Google Removes Around 500 Malicious Apps From Play Store

Google Removes Around 500 Malicious Apps From Play Store

CyberSecurity Company Lookout researched on Android Apps and found around 500 Malicious apps on Google Play store. Theses apps are being used to Spy on users.

Security research company Lookout said, The Lookout Security Intelligence team has discovered an advertising software development kit (SDK) called Igexin that had the capability of spying on victims through otherwise benign apps by downloading malicious plugins. Over 500 apps available on Google Play used the Igexin ad SDK. While not all of these applications have been confirmed to download the malicious spying capability, Igexin could have introduced that functionality at their convenience. Apps containing the affected SDK were downloaded over 100 million times across the Android ecosystem.

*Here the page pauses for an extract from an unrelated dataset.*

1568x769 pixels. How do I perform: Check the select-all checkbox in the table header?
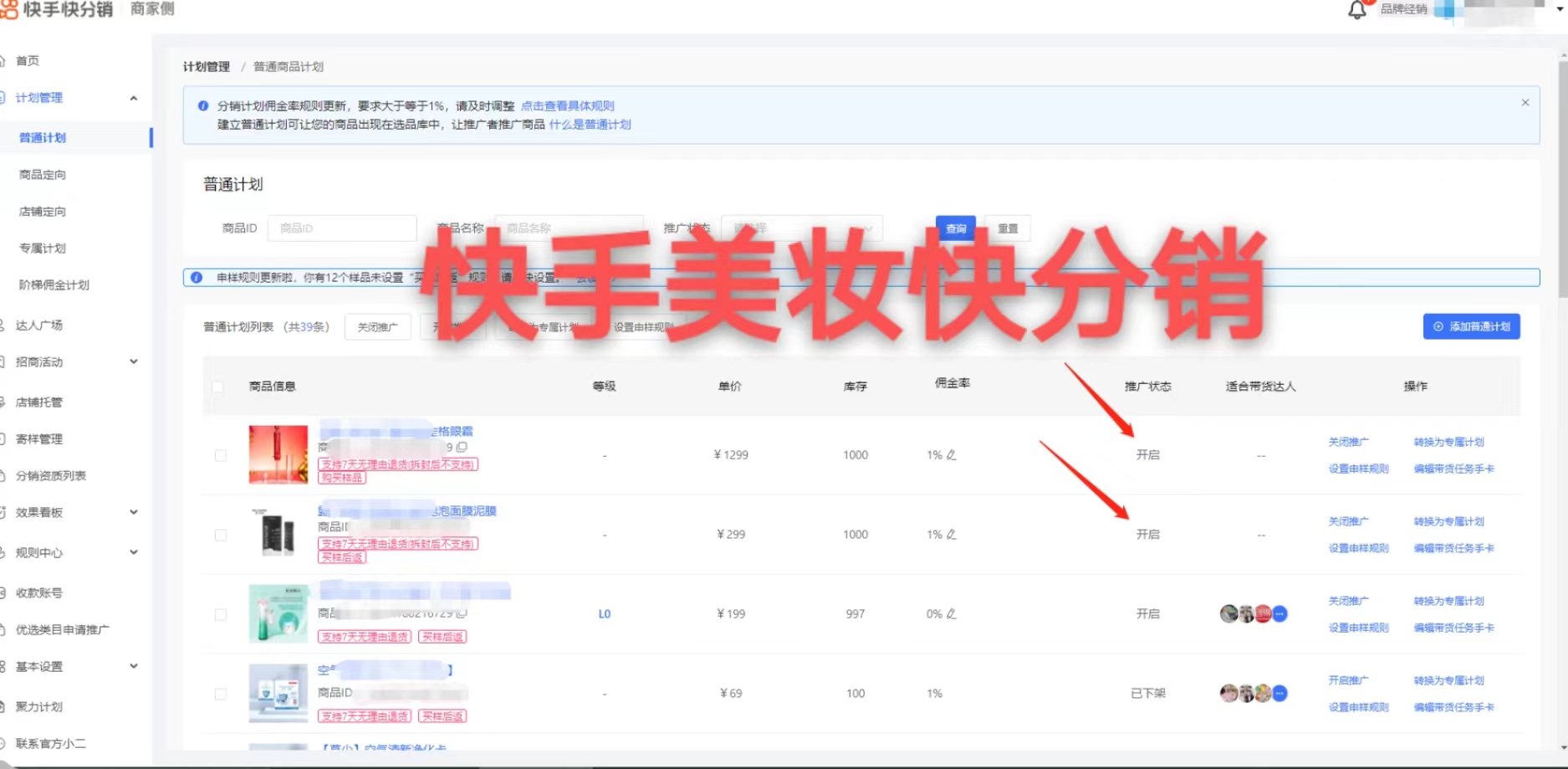coord(218,386)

Company observed an app downloading large, encrypted files after making a series of initial requests to a REST API at http://sdk[.]open[.]phone[.]igexin.com/api.php, which is an endpoint used by the Igexin ad SDK.

This sort of traffic is often the result of malware that downloads and executes code after an initially "clean" app is installed, in order to evade detection. The encrypted file downloads and the presence of calls within the com.igexin namespace to Android's dalvik.system.DexClassLoader (used to load classes from a .jar or .apk file) were enough to warrant more in-depth analysis for possible malware hiding in its payload. 

Not all versions of the Igexin ad SDK deliver malicious functionality. The malicious versions implement a plugin framework that allows the client to load arbitrary code, as directed by responses to requests made to a REST API endpoint hosted at http://sdk[.]open[.]phone[.]igexin[.]com/api.php.

By using this SDK, Cybercriminals are developing Malwares to spy on mobile users and other devices by injecting the malicious code into Vulnerable apps.

As soon as Google got to know about these Malicious Apps, Google instantly removed it from Play Store.

And one major issue here was users were not able to identify that they have become victims of this Malvertising.

Company introduced Google Play Protect to secure an Android Application that automatically scans APK before users install it into their devices. Google always keeps trying to keep malicious apps out of the Play Store. Hope the upcoming Google Android Oreo will offer more protection to its users.